THE PROVISIONAL GOVERNMENT
OF THE
IRISH REPUBLIC
TO THE PEOPLE OF IRELAND
IRISHMEN
AND IRISHWOMEN: In the name of God and of the dead generations from which
she receives her old tradition of nationhood, Ireland, through us, summons
her children to her flag and strikes for her freedom.
Having organised
and trained her manhood through her secret revolutionary organisation,
the Irish Republican Brotherhood, and through her open military organisations,
the Irish Volunteers and the Irish Citizen Army, having patiently perfected
her discipline, having resolutely waited for the right moment to reveal
itself, she now seizes that moment, and, supported by her exiled children
in America and by gallant allies in Europe, but relying in the first on
her own strength, she strikes in full confidence of victory.
We declare
the right of the people of Ireland to the ownership of Ireland, and to
the unfettered control of Irish destinies, to be sovereign and indefeasible.

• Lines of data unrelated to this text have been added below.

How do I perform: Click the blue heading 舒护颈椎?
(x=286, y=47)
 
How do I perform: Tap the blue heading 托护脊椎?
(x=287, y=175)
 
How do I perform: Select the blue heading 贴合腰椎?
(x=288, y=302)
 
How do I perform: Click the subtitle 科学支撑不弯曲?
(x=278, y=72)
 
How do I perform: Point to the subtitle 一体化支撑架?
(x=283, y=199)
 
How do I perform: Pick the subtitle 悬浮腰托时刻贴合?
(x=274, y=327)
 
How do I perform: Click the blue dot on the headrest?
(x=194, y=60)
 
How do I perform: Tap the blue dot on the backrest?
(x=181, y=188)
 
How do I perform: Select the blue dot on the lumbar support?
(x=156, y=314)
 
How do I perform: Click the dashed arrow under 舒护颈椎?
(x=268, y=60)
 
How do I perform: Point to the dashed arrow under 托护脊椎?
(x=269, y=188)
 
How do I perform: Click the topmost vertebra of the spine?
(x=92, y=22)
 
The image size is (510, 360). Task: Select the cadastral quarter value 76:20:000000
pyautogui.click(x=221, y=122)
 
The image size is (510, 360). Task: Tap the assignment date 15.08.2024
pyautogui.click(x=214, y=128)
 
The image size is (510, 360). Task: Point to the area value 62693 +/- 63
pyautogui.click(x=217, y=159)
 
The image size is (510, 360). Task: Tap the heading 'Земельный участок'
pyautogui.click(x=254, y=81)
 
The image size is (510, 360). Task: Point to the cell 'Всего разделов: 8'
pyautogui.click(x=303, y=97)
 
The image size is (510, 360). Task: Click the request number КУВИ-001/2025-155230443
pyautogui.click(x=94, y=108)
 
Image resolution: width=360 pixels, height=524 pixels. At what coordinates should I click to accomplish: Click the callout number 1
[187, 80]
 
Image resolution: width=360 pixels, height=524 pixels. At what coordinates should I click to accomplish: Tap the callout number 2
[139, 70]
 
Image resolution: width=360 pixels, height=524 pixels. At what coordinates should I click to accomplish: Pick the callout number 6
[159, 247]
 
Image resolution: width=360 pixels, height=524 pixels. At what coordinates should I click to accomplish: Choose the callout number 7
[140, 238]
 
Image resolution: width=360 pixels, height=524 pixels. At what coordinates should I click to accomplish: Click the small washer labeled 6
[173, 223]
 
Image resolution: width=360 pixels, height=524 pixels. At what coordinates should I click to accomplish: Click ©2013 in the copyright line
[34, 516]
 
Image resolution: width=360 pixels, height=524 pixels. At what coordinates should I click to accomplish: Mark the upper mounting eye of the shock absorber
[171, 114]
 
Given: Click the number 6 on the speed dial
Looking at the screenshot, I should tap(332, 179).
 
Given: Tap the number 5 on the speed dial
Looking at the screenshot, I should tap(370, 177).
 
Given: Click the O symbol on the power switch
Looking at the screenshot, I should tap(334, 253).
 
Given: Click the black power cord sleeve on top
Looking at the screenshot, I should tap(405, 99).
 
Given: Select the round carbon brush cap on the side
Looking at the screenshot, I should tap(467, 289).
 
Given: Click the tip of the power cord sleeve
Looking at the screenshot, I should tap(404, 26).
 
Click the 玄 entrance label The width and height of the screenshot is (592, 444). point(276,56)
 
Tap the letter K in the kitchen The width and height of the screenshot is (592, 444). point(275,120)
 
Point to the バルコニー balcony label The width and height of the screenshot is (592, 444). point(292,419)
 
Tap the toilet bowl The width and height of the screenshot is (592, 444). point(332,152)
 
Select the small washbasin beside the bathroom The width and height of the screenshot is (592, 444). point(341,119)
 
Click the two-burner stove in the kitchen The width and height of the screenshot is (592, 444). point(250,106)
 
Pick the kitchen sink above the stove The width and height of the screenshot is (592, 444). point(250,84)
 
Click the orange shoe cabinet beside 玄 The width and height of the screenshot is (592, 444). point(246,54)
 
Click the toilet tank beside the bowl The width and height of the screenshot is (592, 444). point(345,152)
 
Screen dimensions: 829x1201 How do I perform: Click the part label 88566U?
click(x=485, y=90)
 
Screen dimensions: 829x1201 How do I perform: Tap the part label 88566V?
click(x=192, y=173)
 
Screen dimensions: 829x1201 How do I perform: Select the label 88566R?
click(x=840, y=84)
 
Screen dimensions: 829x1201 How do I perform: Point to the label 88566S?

The long usurpation of that right by a foreign people and government has
not extinguished the right, nor can it ever be extinguished except by
the destruction of the Irish people. In every generation the Irish people
have asserted their right to national freedom and sovereignty; six times
during the last three hundred years they have asserted it to arms. Standing
on that fundamental right and again asserting it in arms in the face of
the world, we hereby proclaim the Irish Republic as a Sovereign Independent
State, and we pledge our lives and the lives of our comrades-in-arms to
the cause of its freedom, of its welfare, and of its exaltation among
the nations.
The Irish
Republic is entitled to, and hereby claims, the allegiance of every Irishman
and Irishwoman. The Republic guarantees religious and civil liberty, equal
rights and equal opportunities to all its citizens, and declares its resolve
to pursue the happiness and prosperity of the whole nation and all of
its parts, cherishing all of the children of the nation equally and oblivious
of the differences carefully fostered by an alien government, which have
divided a minority from the majority in the past.
Until our
arms have brought the opportune moment for the establishment of a permanent
National, representative of the whole people of Ireland and elected by
the suffrages of all her men and women, the Provisional Government, hereby
constituted, will administer the civil and military affairs of the Republic
in trust for the people.
We place
the cause of the Irish Republic under the protection of the Most High
God. Whose blessing we invoke upon our arms, and we pray that no one who
serves that cause will dishonour it by cowardice, in humanity, or rapine.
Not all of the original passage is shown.